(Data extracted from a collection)
--------
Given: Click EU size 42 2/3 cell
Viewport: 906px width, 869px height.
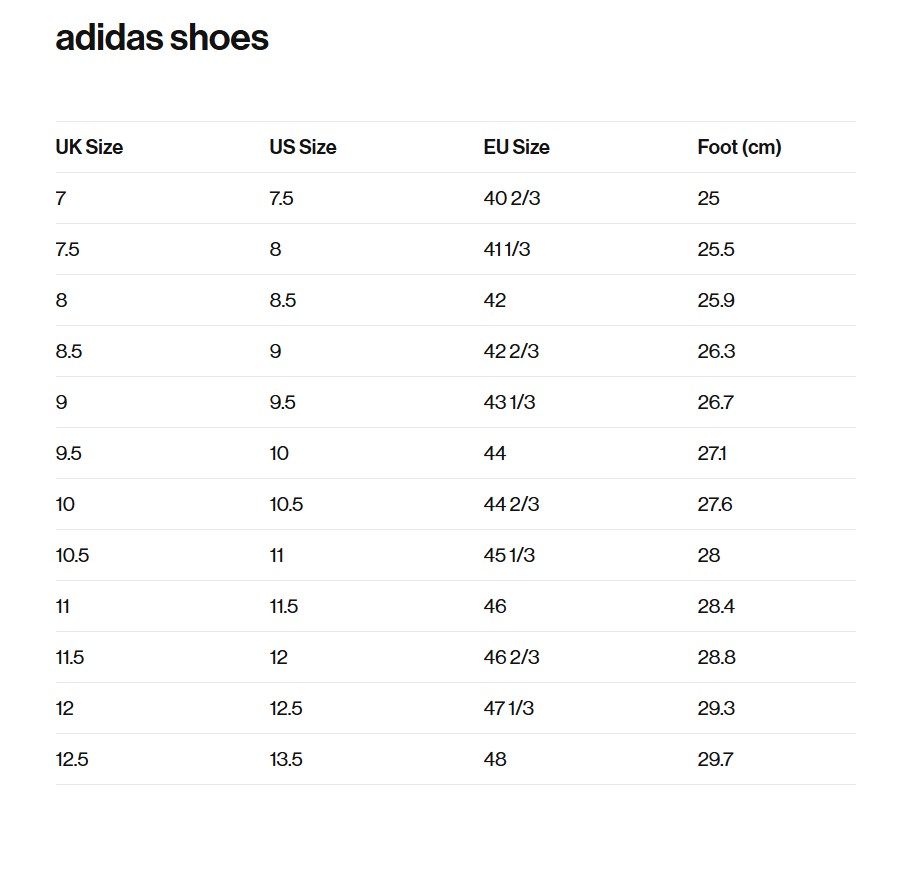Looking at the screenshot, I should pyautogui.click(x=511, y=351).
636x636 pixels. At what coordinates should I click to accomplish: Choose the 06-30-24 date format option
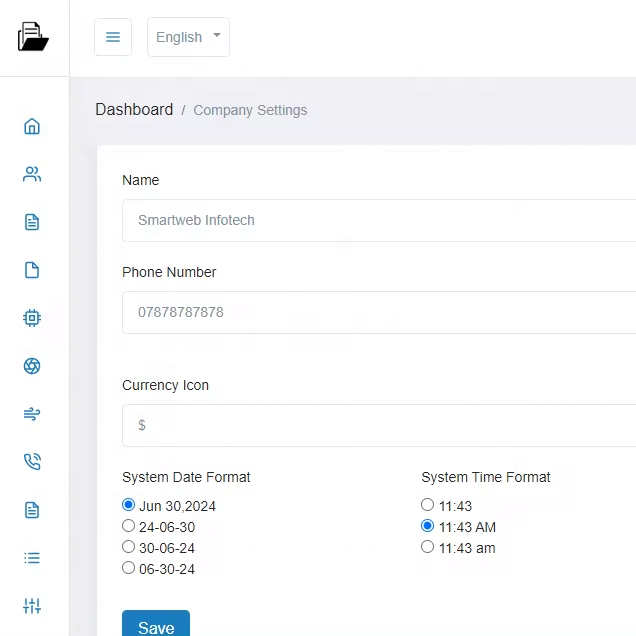click(128, 568)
--------
### What is asked
Render every line of the records above as a numbered list, skipping any blank lines. Leave the pictures out.

### Exercise answer
1. Given: Click EU size 42 2/3 cell
2. Viewport: 906px width, 869px height.
3. Looking at the screenshot, I should pyautogui.click(x=511, y=351).
4. 636x636 pixels. At what coordinates should I click to accomplish: Choose the 06-30-24 date format option
5. click(128, 568)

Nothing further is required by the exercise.